The mayor of New York City announced on Tuesday that he is ordering police and emergency services to more aggressively hospitalize those with mental illness who are on the streets, even if the hospitalization is involuntary and they pose no threat to other people.
Mayor Eric Adams’ directive would give outreach workers, city hospitals and first responders, including police, discretion to forcibly hospitalize anyone they deem as not “meeting their basic human needs, causing them to be a danger to themselves”, Adams told a news conference.
The mayor called the directive an attempt to clear up a “gray area where policy, law and accountability have not been clear”, adding that the mandate is “a moral obligation to act” in light of “a crisis we see all around us”.
“These New Yorkers and hundreds of others like them are in urgent need of treatment, yet often refuse it when offered,” said Adams.
“The very nature of their illnesses keeps them from realizing they need intervention and support. Without that intervention, they remain lost and isolated from society, tormented by delusions and disordered thinking. They cycle in and out of hospitals and jails.”
The Adams administration did not provide evidence that forced treatment is effective in treating mental illness or preventing crime.
Advocacy groups for civil rights groups and the homeless criticized the mayor’s mandate.
“The mayor is playing fast and loose with the legal rights of New Yorkers and is not dedicating the resources necessary to address the mental health crises that affect our communities,“ said Donna Lieberman, executive director the New York Civil Liberties Union.
“Forcing people into treatment is a failed strategy for connecting people to long-term treatment and care.”
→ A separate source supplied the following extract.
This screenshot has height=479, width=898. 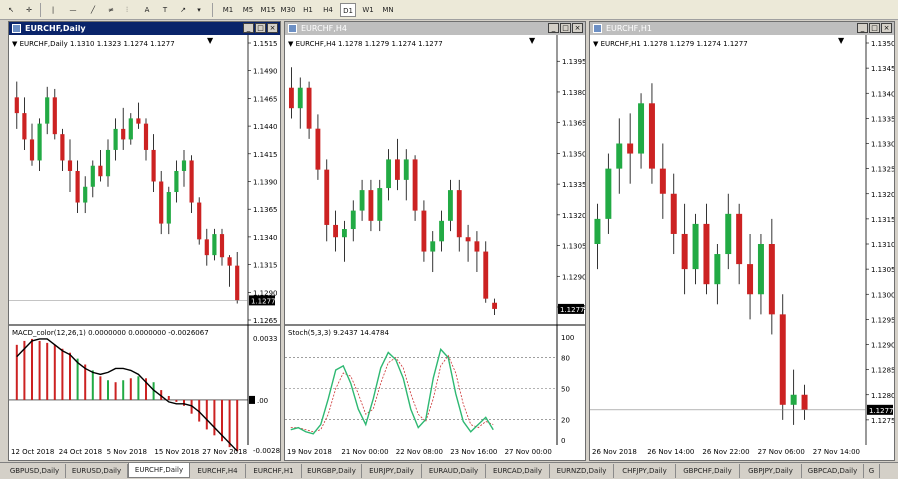 What do you see at coordinates (742, 28) in the screenshot?
I see `window-titlebar: EURCHF,H1 _ □ ×` at bounding box center [742, 28].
The Coalition for the Homeless also denounced the mayor’s plan, saying the city should focus on expanding access to voluntary psychiatric treatment.
“Mayor Adams continues to get it wrong when it comes to his reliance on ineffective surveillance, policing and involuntary transport and treatment of people with mental illness,” said the coalition’s executive director, Jacquelyn Simone.
State law also generally limits the ability of authorities to force someone into a mental health facility unless they pose a danger to themselves or others.
But Adams called such limitations a “myth”, stating that the law does not require a person to be behaving in an “outrageously dangerous” or suicidal way before a police officer or medical worker could take action.
As part of its initiative, the city said it would open a phone line to allow police officers to consult with clinicians.
The mayor has also announced a subway safety plan and vowed to expand outreach teams, made up of clinicians and police officers. But critics called the plan a crackdown on the mentally ill and the homeless.
A spokesperson for the New York governor, Kathy Hochul, said the city’s plan builds on mutual efforts to increase capacity at psychiatric hospitals, as well as expand outreach teams in subways.